Why Stopping Algorithmic Inequality Requires Taking Race Into Account

In 2019, Michigan lawmakers banned car insurance companies from using certain “non-driving” characteristics, like zip codes or credit scores, to calculate the price of their customers’ coverage. The reform was meant to prevent companies from upcharging certain customers on attributes not directly based on how well they drive, which is especially important when drivers in the predominantly Black city of Detroit have long paid the highest insurance prices in the country.

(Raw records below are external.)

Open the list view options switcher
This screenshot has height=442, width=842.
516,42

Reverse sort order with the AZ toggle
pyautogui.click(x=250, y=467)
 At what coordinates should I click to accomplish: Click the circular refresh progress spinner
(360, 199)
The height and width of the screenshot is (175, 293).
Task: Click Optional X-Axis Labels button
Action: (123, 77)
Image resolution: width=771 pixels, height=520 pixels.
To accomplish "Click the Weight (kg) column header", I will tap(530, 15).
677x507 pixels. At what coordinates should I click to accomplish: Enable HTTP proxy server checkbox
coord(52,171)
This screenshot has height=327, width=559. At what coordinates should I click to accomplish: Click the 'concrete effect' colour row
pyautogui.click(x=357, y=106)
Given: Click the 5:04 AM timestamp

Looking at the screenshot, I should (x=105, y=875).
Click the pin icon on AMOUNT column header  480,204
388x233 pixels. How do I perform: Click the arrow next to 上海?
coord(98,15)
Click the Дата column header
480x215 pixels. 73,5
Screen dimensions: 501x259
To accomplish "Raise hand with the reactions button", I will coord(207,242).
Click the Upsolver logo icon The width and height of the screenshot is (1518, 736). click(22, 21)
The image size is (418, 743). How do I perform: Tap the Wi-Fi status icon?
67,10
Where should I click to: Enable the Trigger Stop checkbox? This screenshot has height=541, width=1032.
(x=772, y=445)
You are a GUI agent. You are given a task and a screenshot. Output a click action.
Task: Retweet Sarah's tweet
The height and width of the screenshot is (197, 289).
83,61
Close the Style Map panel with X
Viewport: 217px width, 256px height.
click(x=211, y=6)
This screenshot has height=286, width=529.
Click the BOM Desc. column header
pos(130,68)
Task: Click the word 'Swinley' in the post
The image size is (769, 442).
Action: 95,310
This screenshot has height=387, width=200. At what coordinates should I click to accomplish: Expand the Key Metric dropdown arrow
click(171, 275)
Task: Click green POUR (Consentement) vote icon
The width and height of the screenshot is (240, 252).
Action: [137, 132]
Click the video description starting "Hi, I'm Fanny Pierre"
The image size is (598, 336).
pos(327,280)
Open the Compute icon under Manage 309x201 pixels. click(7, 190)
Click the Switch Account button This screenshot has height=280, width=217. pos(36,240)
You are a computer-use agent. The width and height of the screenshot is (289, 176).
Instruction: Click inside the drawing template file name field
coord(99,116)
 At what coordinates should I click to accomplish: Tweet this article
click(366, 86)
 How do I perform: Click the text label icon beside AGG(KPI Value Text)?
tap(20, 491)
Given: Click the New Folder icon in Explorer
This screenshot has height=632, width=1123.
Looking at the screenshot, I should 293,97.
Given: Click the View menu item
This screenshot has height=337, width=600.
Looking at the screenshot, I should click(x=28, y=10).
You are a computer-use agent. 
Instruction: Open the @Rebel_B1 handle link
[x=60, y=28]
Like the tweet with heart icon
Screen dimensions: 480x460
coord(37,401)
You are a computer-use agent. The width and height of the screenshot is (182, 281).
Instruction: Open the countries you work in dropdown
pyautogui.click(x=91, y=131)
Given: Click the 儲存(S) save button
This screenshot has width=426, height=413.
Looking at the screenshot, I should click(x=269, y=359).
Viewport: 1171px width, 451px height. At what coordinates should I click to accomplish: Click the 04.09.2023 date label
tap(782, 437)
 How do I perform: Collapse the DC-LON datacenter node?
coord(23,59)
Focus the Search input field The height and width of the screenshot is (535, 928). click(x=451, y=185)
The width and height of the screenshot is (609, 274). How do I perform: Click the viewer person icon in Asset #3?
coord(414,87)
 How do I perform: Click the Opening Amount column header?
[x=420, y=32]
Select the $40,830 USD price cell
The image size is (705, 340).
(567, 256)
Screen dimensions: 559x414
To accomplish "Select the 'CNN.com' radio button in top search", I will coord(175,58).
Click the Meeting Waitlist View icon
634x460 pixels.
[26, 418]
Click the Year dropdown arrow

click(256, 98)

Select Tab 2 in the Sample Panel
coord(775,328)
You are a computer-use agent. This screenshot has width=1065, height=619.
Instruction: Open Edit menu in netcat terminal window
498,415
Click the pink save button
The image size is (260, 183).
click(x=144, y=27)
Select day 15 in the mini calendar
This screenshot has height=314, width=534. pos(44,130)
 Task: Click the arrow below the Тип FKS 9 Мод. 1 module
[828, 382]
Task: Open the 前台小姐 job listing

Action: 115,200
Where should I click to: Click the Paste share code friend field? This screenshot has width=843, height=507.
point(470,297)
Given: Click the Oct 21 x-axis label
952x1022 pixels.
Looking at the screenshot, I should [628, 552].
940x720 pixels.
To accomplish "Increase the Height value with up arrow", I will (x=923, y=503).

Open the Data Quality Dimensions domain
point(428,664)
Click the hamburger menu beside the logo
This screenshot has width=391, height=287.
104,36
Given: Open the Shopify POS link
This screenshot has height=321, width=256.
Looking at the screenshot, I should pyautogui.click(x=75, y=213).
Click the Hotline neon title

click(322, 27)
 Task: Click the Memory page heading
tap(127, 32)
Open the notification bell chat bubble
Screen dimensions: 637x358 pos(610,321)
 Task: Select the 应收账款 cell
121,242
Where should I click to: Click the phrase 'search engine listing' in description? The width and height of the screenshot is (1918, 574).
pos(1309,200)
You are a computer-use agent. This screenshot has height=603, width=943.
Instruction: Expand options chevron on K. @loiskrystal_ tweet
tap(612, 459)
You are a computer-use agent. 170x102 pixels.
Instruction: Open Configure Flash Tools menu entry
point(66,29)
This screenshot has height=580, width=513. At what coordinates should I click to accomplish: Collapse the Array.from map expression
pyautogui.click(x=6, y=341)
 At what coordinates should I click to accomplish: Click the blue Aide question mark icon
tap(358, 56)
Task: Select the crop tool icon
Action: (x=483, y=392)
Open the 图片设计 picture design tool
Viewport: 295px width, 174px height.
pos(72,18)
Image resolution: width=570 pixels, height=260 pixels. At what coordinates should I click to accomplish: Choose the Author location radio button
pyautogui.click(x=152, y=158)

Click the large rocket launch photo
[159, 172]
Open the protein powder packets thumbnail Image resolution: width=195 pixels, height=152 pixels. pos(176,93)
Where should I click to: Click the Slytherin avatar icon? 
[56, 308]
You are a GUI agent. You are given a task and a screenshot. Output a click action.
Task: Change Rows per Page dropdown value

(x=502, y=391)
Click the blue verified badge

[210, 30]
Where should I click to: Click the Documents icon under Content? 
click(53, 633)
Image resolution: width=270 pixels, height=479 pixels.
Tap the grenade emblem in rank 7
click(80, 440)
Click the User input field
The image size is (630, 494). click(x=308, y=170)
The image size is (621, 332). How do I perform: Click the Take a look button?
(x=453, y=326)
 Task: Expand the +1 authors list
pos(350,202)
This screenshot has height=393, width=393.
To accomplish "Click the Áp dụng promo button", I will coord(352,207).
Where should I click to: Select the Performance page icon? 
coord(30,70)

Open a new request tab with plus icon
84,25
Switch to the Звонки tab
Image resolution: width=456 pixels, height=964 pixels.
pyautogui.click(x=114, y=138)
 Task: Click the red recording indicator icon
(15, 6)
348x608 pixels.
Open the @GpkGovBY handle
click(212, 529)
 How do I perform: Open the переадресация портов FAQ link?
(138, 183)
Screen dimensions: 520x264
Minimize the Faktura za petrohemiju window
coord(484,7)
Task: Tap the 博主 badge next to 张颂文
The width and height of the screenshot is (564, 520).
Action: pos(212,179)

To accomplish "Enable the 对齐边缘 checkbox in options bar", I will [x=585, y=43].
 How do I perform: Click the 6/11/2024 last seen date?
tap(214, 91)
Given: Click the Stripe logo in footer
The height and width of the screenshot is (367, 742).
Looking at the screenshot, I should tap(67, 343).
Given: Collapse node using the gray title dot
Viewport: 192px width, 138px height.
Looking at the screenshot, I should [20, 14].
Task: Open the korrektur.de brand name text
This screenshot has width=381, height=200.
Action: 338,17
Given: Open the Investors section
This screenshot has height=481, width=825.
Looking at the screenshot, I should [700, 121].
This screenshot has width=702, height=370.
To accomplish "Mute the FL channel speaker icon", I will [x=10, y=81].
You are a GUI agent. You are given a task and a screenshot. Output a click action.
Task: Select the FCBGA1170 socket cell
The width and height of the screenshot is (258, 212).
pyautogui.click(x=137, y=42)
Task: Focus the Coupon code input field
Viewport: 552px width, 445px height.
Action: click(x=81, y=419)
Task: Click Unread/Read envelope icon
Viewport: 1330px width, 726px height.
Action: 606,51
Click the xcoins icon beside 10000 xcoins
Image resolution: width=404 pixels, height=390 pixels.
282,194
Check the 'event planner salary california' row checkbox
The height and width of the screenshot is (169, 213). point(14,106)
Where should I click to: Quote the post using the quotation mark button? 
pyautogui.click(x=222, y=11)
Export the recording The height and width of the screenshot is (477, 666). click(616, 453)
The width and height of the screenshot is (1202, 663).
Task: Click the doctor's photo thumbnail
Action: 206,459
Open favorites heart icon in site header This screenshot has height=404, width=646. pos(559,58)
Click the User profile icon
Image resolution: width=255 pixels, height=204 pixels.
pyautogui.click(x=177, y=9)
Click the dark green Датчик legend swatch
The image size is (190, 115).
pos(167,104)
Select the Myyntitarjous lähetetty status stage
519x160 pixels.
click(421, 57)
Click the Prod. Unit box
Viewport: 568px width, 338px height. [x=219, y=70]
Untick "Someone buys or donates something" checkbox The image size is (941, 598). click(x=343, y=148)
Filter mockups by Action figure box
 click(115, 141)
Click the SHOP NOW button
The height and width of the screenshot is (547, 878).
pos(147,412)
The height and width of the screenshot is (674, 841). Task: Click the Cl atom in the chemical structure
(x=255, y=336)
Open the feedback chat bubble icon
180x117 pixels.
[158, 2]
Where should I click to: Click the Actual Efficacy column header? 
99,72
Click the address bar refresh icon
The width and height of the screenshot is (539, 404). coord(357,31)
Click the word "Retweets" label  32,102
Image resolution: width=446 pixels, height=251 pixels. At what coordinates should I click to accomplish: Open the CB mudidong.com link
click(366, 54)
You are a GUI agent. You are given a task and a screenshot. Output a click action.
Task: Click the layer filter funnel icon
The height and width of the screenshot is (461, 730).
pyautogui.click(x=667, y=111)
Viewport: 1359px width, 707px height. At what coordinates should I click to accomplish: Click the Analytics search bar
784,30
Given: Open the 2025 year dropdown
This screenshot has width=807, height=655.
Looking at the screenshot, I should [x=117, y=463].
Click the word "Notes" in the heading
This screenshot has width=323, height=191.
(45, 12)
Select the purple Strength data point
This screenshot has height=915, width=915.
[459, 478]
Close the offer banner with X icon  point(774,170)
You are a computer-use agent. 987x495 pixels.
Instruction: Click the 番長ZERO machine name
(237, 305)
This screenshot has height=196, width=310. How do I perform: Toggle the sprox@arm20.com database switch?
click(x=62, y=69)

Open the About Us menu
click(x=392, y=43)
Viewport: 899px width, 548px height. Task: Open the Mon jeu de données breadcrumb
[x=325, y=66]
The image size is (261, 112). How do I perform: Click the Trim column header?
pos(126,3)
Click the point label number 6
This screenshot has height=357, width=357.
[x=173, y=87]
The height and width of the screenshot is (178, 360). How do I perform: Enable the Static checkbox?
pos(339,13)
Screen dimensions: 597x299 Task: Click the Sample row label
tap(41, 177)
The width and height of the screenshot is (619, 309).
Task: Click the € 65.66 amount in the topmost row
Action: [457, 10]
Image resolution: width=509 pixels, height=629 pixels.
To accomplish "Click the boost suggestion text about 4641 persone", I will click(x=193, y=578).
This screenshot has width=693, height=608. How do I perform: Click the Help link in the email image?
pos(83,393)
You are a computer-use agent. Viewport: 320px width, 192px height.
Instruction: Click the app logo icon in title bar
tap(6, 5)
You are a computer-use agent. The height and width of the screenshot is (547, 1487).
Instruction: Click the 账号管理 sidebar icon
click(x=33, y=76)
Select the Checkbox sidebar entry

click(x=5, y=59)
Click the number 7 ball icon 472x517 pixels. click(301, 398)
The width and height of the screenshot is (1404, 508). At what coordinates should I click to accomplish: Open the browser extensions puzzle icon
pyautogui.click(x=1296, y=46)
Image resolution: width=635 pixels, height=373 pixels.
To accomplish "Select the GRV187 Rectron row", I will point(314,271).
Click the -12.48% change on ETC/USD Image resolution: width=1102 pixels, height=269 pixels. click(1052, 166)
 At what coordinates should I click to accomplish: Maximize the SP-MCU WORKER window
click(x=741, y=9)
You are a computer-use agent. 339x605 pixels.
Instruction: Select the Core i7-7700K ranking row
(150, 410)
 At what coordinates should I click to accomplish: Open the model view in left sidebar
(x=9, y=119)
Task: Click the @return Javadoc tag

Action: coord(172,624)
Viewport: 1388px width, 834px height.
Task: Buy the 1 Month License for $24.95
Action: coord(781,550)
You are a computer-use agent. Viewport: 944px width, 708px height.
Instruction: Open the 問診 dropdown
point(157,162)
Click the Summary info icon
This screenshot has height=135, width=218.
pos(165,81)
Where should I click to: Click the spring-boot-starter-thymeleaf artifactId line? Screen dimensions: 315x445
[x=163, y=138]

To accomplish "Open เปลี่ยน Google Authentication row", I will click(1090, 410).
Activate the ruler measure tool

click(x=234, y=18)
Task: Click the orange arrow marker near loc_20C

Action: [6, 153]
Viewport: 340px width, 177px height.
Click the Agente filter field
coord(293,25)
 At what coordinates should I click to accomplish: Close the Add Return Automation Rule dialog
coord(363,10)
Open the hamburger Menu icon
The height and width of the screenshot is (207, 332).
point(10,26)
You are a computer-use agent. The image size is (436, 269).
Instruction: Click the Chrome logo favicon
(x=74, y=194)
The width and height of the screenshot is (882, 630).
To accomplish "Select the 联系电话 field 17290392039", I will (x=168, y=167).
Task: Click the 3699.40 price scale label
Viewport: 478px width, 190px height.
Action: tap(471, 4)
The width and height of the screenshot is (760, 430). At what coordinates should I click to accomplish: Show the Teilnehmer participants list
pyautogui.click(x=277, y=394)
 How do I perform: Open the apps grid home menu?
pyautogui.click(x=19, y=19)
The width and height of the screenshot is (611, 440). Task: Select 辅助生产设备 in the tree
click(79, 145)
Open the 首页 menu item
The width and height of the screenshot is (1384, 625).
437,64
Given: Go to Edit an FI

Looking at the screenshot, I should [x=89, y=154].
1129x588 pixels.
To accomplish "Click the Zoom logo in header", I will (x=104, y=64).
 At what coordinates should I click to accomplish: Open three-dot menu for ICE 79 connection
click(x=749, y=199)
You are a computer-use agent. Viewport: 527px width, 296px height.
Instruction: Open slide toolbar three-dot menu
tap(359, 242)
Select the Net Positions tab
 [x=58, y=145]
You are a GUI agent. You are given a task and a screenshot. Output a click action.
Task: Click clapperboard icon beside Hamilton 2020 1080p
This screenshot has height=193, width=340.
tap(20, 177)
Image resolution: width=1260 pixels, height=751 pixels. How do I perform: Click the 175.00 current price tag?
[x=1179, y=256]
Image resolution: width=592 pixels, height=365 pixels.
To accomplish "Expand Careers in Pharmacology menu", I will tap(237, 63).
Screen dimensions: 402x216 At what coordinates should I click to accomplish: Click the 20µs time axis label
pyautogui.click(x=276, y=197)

However, an investigation by The Markup and Outlier Media found that after the reform, the system has remained stacked against marginalized communities. Across the state, insurance companies charged Michigan’s most expensive car insurance rates in neighborhoods with the most Black residents. In addition, insurance companies are able to charge more to drivers with low insurance scores, which aren’t technically credit scores but are also based on customers’ credit information; a 2007 Federal Trade Commission report states that this practice “likely leads to African-Americans and Hispanics paying relatively more for automobile insurance than non-Hispanic whites and Asians.”

To counteract the stark racial differences in their pricing systems, insurance companies should explicitly account for race by using statistical methods, according to a growing number of critics.

“That [discrimination] you’re finding in Michigan exists everywhere,” said University of Minnesota Law professor Daniel Schwarcz, who has spent much of his career studying how to rectify discrimination in insurance markets. “And that’s the inevitable result of the system we have.”

↩︎ link

Where Current Methods Fail

Imagine a model that predicts the amount of cat food consumed by each member of a family, pets included. Although a kid or dog (or adult) may sneak a bite every now and then, in all likelihood cats are the ones primarily chowing down on the cat food. By adding a “species” variable to our model, we could use it to pretty accurately predict how much cat food every family member will eat.

The ability of a variable to help predict the outcome of interest is known as its predictive power. Since “species” is closely associated with cat food consumption, this variable likely has predictive power that the model will try to take advantage of.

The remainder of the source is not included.